======== EXTRACTED RECORDS

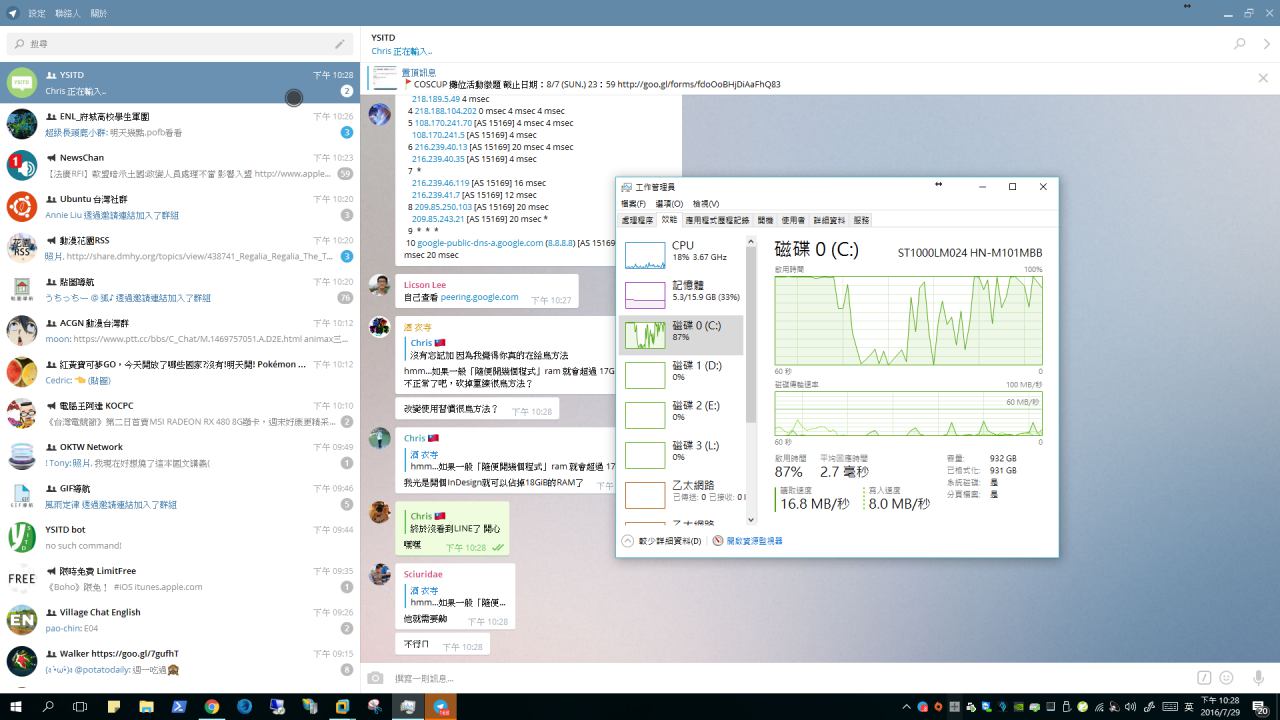Open the 檔案(F) menu in Task Manager
The height and width of the screenshot is (720, 1280).
[633, 204]
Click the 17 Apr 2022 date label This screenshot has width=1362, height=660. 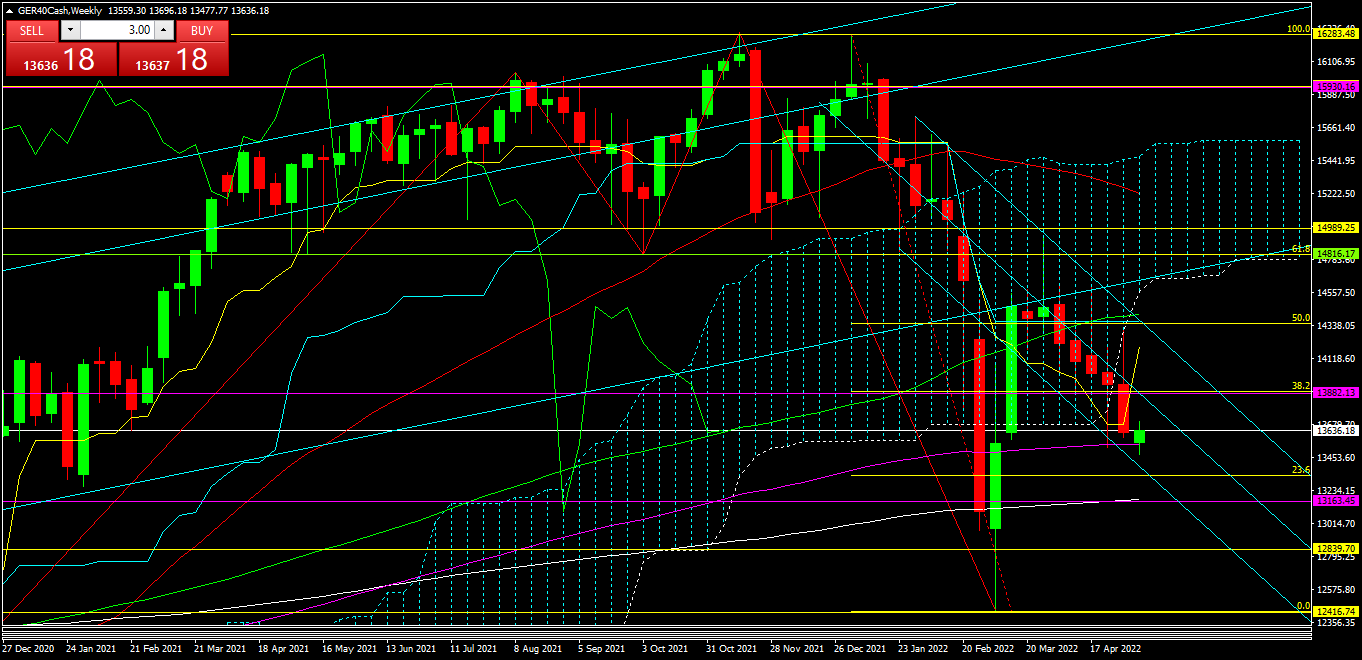pos(1115,648)
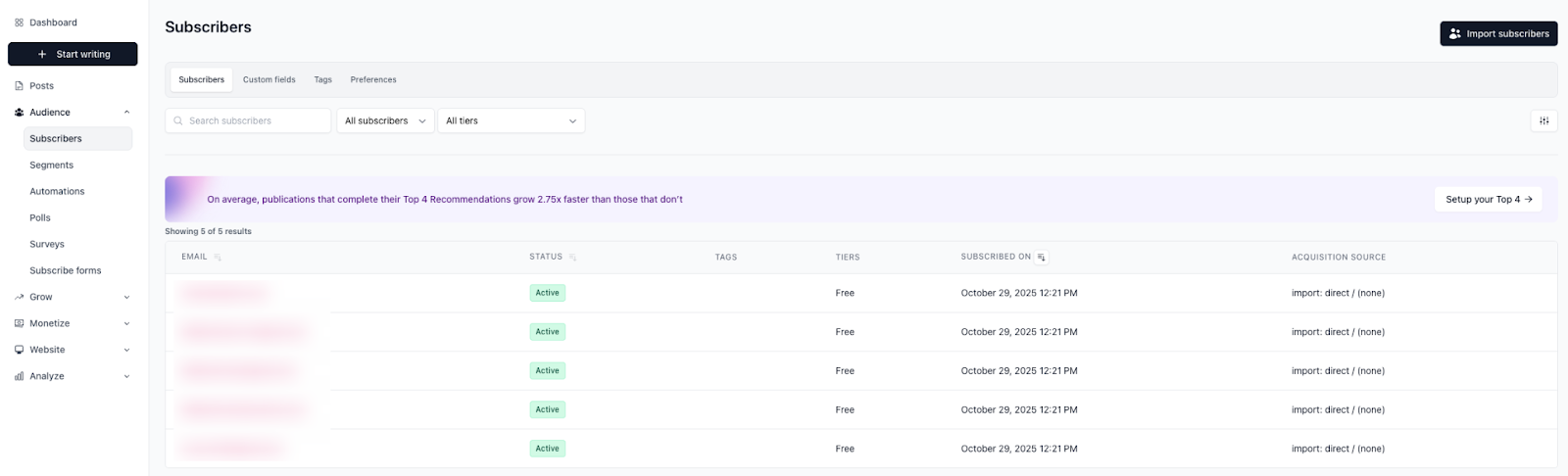Sort the Status column
This screenshot has width=1568, height=476.
click(x=572, y=258)
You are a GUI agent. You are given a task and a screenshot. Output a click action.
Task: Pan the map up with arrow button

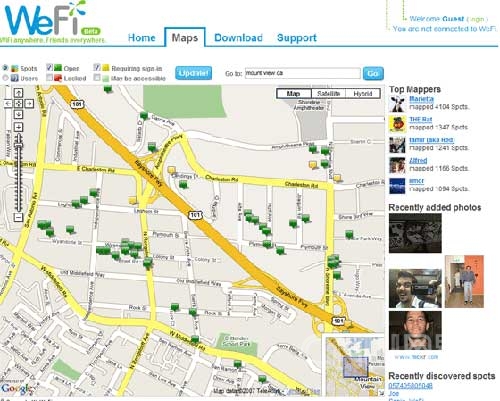point(18,93)
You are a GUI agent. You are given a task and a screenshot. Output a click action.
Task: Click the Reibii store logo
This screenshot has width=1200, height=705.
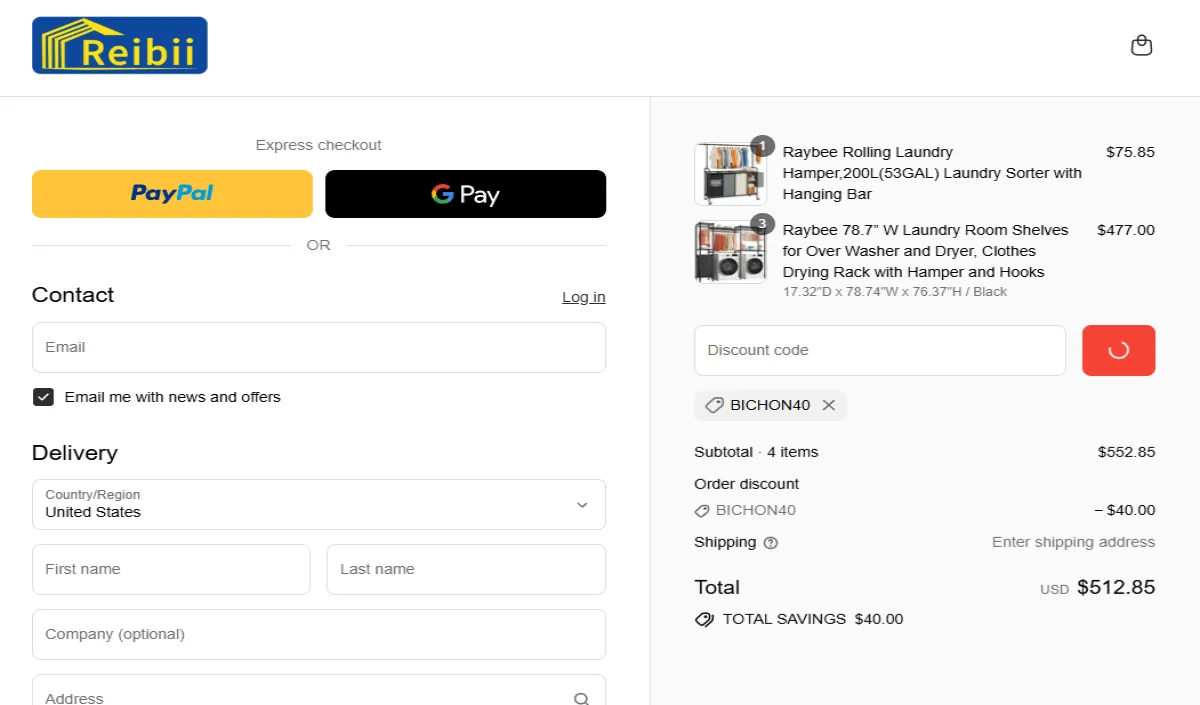(x=120, y=46)
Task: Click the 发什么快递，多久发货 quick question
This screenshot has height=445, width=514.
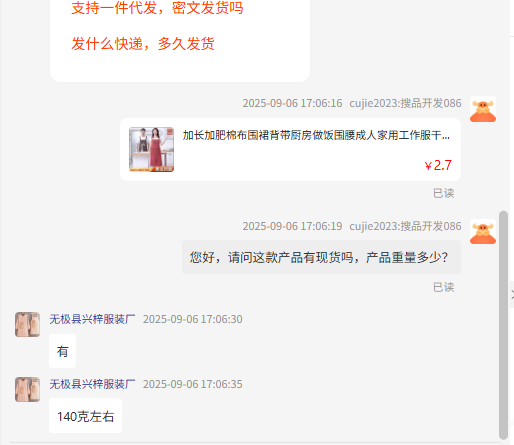Action: (x=143, y=44)

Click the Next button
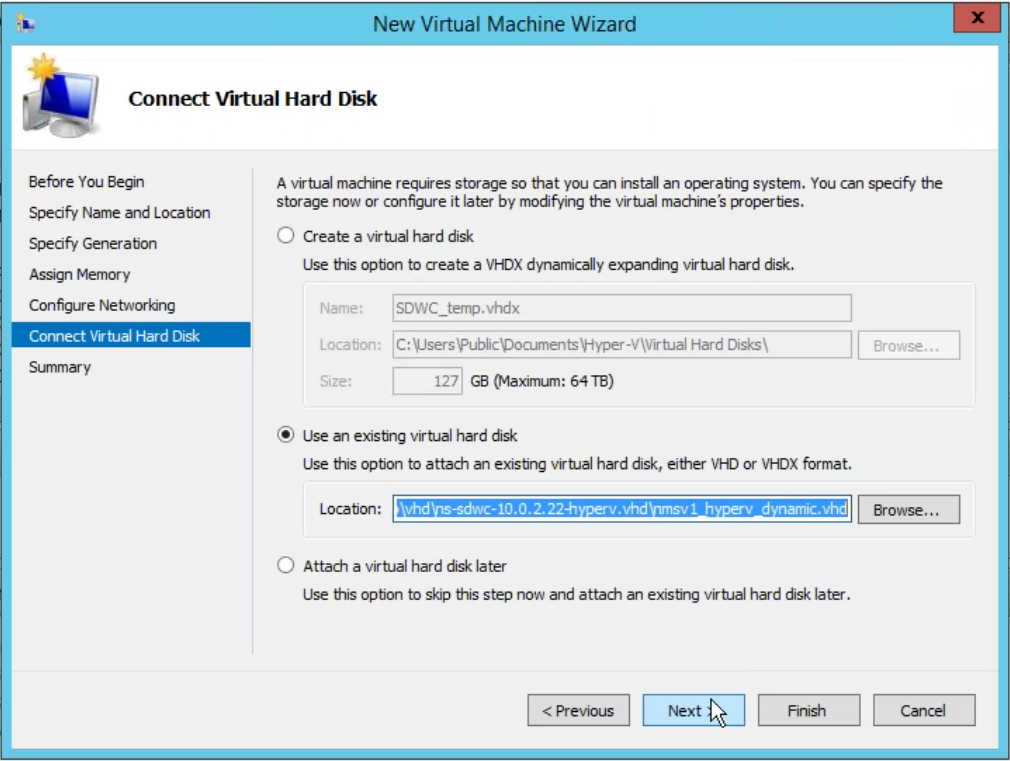[693, 710]

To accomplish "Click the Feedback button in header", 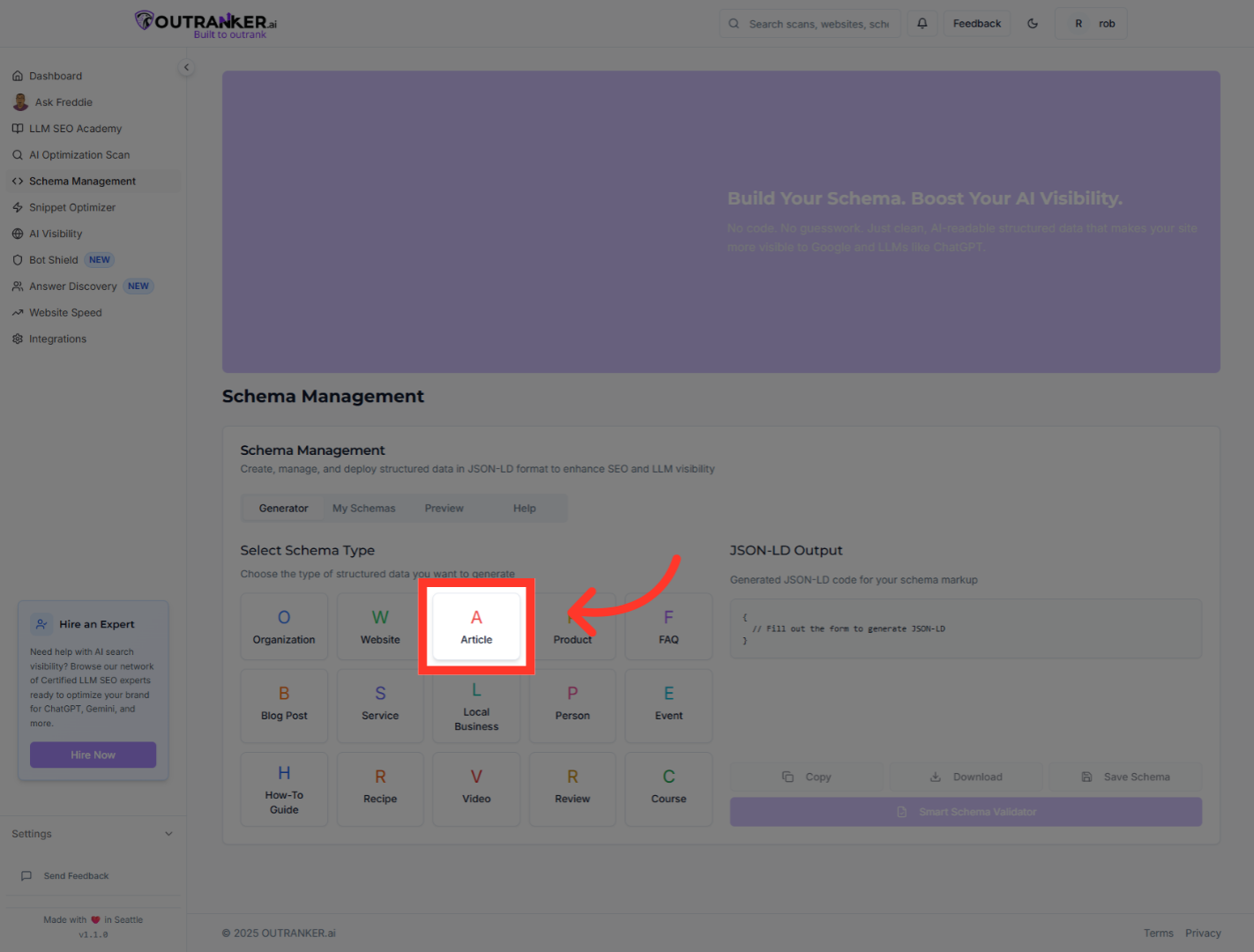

================

§ **PROBLEM REQUIREMENTS**:
Could you retype exactly, and only, the lines running from the one with "Task: Click the 发什么快递，多久发货 quick question" to the last line of the listing, while leaving any pictures out?

§ **ANSWER BOX**:
Task: Click the 发什么快递，多久发货 quick question
This screenshot has height=445, width=514.
Action: (x=143, y=44)

Click the Next button
[693, 710]

To accomplish "Click the Feedback button in header", 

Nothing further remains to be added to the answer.